-- What needs to be done --
Pick out and copy every line of the data that contains the word "perform", treating uppercase and lowercase as different.

-- Records for the exercise --
--- start ---

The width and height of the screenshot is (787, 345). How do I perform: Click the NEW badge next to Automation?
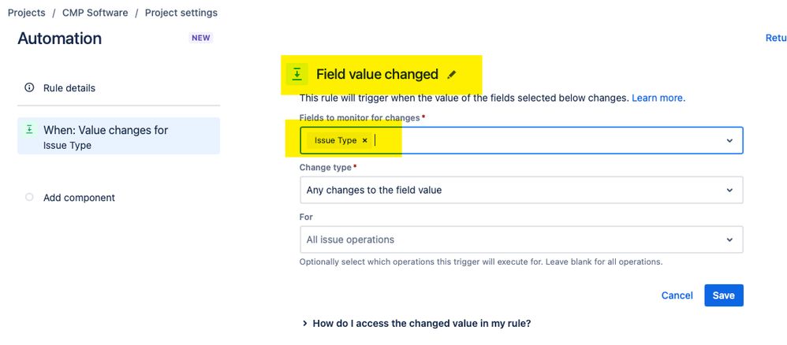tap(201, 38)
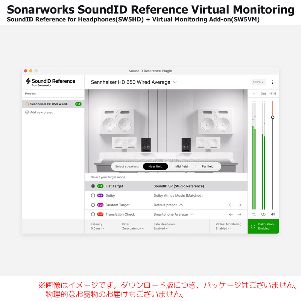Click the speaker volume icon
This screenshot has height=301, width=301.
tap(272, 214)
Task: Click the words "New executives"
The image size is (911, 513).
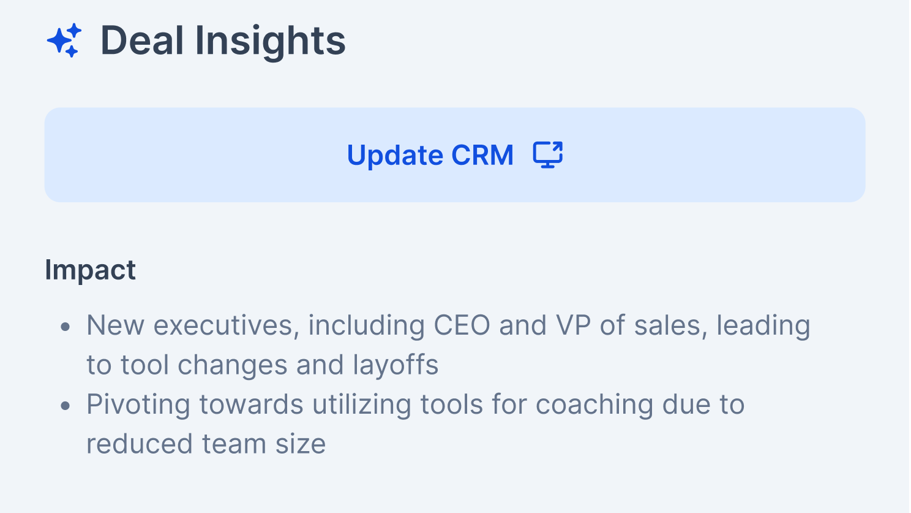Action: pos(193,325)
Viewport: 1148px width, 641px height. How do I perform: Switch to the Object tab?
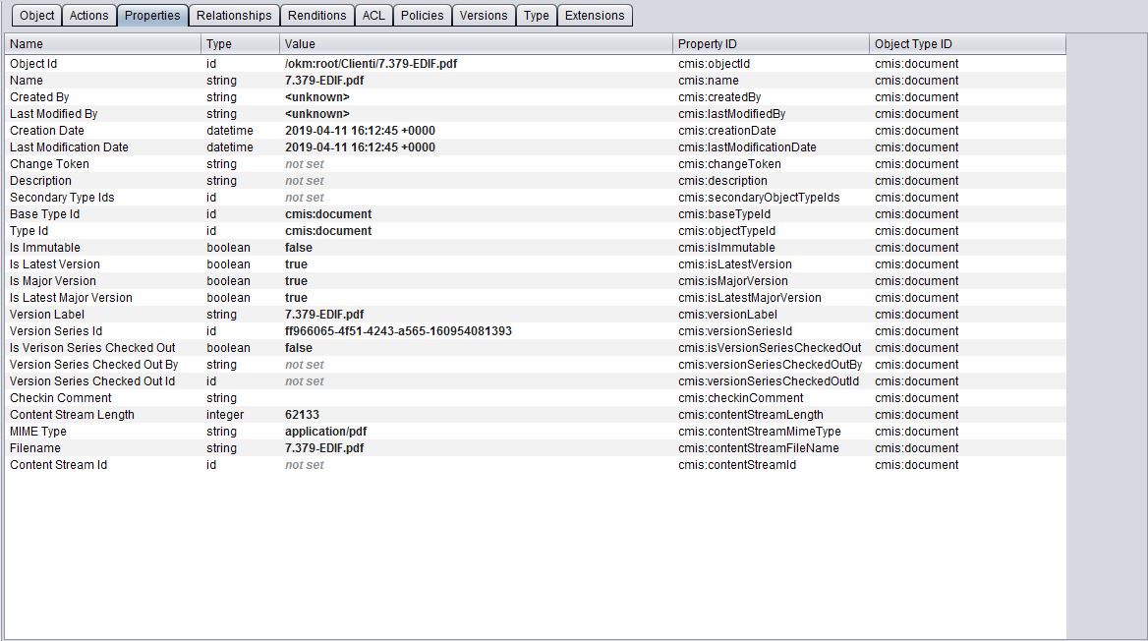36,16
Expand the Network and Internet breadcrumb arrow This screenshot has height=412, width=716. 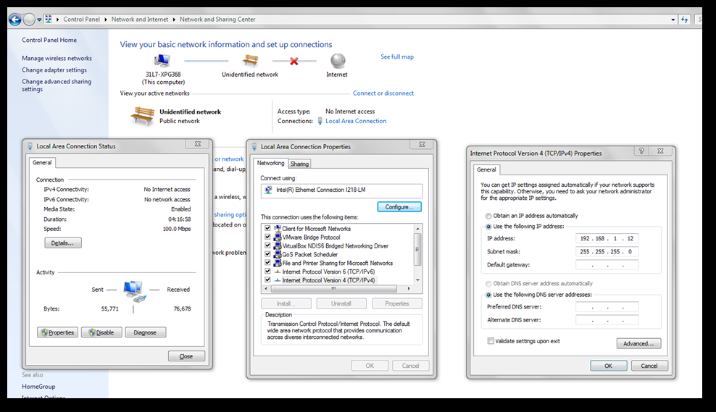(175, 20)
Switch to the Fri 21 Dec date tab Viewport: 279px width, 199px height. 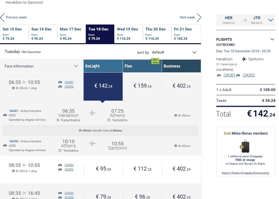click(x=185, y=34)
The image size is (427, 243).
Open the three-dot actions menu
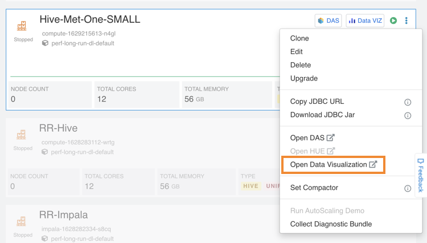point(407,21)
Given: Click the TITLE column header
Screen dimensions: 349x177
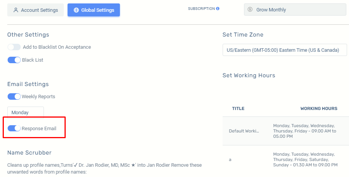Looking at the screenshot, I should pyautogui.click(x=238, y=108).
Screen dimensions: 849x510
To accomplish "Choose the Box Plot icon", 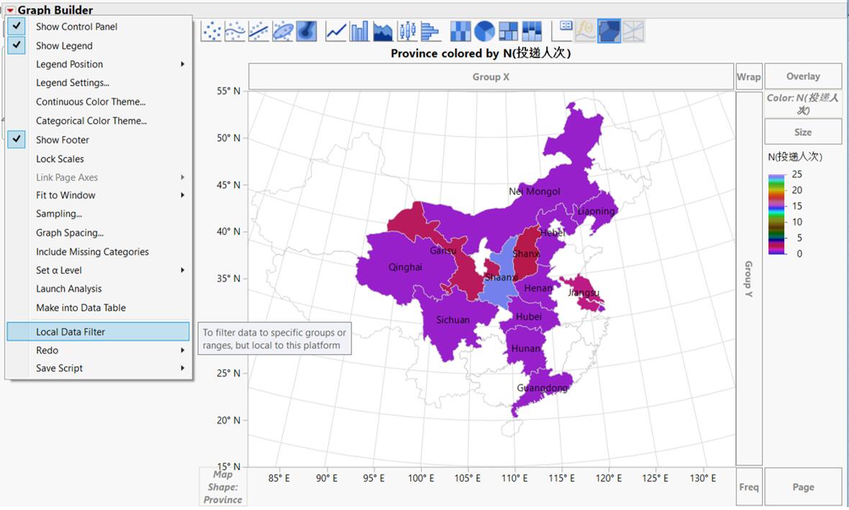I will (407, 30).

--- end ---
--- start ---

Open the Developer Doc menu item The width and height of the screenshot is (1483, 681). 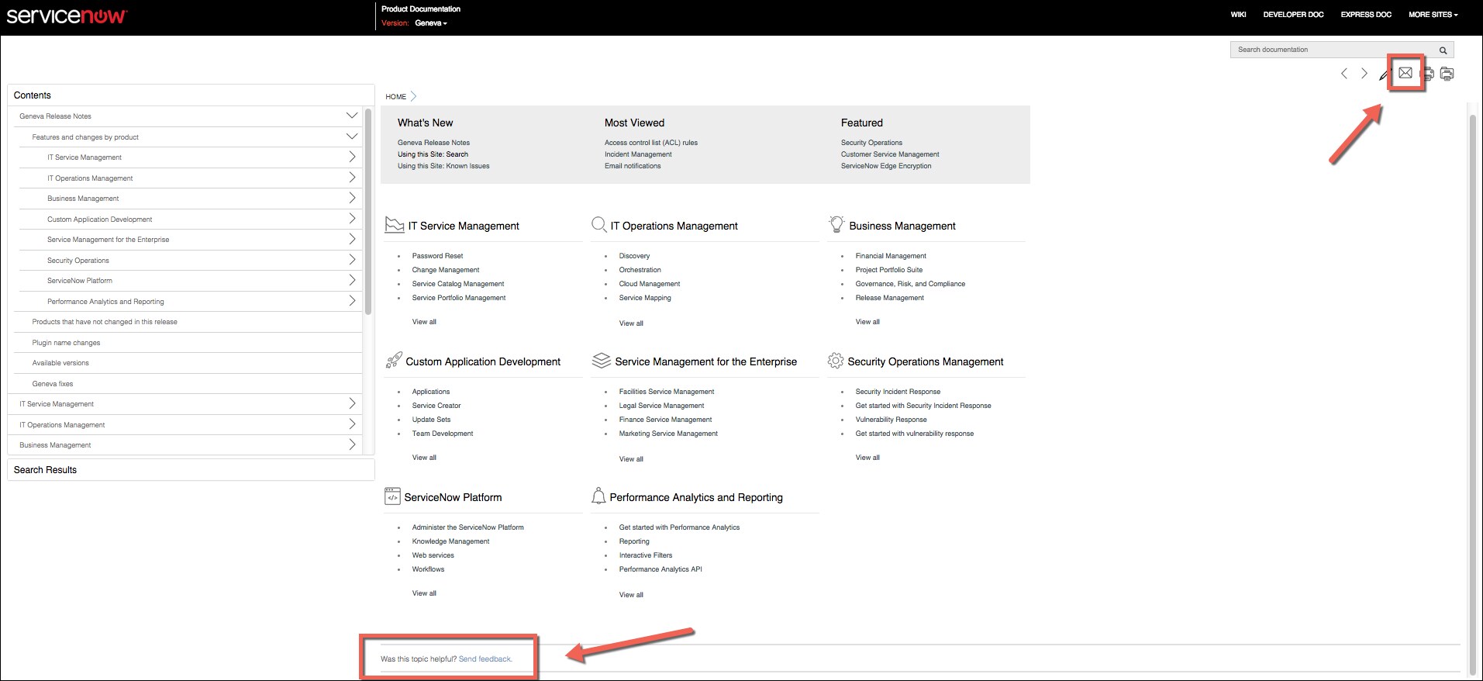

--- end ---

-- Output below --
The width and height of the screenshot is (787, 345). How do I perform: Click the NEW badge next to Automation?
Viewport: 1148px width, 641px height. How do I perform: Switch to the Object tab?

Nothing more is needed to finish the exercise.